Чжао Минчэн (赵明诚, Zhao Mingcheng, 10811129) — средневековый китайский историк, исследователь надписей на бронзовых сосудах, автор труда «Цзинь ши лу» («Записки о надписях на бронзе и камне»). Муж знаменитой поэтессы Ли Цинчжао, которая в послесловии к изданию этого труда описала их счастливую семейную жизнь.

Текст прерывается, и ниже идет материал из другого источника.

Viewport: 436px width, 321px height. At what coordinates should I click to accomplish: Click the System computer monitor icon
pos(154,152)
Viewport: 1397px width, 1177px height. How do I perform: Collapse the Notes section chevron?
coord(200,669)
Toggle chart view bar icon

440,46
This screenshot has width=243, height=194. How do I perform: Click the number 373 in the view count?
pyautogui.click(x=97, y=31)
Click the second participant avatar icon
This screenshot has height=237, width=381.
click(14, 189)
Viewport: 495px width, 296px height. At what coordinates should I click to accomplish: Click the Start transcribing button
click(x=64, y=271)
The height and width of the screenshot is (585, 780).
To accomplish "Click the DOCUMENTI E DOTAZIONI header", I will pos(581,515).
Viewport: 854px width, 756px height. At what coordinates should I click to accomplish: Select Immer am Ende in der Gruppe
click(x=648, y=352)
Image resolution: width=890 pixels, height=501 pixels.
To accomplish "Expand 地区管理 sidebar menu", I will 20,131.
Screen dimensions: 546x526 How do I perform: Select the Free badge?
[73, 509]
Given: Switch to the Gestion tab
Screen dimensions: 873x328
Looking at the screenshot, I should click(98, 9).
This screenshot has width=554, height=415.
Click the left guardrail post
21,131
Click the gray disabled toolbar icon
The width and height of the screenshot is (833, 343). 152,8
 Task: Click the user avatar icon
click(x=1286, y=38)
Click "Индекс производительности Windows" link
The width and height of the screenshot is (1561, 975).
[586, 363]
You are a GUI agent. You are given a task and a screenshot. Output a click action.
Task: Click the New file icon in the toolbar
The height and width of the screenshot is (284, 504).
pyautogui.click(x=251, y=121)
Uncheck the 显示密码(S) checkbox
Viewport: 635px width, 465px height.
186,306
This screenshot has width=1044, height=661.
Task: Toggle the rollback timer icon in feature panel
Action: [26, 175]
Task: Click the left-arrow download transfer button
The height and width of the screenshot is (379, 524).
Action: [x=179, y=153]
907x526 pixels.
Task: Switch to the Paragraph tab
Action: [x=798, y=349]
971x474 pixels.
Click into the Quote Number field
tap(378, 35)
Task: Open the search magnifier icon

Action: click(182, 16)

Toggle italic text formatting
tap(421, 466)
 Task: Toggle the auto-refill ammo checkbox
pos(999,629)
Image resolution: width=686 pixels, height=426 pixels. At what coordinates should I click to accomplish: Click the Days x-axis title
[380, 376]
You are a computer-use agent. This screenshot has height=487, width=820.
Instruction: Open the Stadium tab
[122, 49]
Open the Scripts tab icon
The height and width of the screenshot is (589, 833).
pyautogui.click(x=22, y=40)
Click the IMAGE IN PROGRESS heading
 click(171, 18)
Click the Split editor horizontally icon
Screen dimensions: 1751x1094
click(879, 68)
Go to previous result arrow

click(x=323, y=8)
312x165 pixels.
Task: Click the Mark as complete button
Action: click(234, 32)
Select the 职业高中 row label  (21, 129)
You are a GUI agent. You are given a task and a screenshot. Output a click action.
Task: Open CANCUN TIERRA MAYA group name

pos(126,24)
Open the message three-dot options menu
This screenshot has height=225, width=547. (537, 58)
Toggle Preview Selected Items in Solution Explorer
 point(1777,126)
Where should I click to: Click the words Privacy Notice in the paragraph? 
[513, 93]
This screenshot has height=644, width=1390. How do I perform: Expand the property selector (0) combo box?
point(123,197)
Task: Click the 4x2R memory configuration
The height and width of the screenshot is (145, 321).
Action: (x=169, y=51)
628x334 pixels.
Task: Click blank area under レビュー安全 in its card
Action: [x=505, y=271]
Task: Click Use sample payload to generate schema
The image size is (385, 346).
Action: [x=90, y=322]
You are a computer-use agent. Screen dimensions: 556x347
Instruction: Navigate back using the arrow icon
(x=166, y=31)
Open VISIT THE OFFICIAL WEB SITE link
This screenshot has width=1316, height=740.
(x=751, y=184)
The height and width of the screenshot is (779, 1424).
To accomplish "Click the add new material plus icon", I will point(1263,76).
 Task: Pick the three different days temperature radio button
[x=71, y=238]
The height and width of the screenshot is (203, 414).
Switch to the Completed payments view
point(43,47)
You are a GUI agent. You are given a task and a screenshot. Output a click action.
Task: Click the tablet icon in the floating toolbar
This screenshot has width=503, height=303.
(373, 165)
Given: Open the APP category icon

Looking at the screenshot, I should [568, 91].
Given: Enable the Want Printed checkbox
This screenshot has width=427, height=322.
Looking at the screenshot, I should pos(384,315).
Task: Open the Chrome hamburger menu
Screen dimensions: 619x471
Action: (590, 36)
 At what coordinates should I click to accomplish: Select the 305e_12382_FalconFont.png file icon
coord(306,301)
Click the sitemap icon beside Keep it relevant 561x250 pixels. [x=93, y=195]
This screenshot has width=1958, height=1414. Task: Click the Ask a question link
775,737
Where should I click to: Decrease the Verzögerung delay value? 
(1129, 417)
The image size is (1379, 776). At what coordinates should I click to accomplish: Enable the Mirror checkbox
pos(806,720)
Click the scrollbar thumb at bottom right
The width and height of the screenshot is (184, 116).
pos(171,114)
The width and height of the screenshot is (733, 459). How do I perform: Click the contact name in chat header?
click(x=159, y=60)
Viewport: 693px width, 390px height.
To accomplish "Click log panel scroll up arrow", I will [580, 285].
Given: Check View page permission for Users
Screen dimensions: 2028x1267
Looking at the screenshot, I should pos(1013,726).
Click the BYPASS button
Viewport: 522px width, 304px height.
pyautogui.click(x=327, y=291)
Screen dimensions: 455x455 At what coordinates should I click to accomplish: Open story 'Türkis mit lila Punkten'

Она вспоминала, что когда они поженились (1101), Чжао был бедным студентом, который тратил все деньги на собирание книг, картин и надписей, а также был известен как художник-гравёр[1]. Чжао сделал успешную чиновничью карьеру, что позволило ему расширить свою библиотеку и собрать уникальную коллекцию.

Ли Цинчжао писала:
Большую часть своего жалования он тратил на покупку книг. Когда он покупал очередное сочинение, мы вместе читали и выверяли его, потом расставляли тома по порядку и наклеивали на них ярлыки с названиями. Если же мой муж приобретал старинный живописный свиток или древний бронзовый сосуд, мы до самой поздней ночи… вместе рассматривали их, поглаживали пальцами бронзу, оповещая друг друга о крошечных изъянах.[2]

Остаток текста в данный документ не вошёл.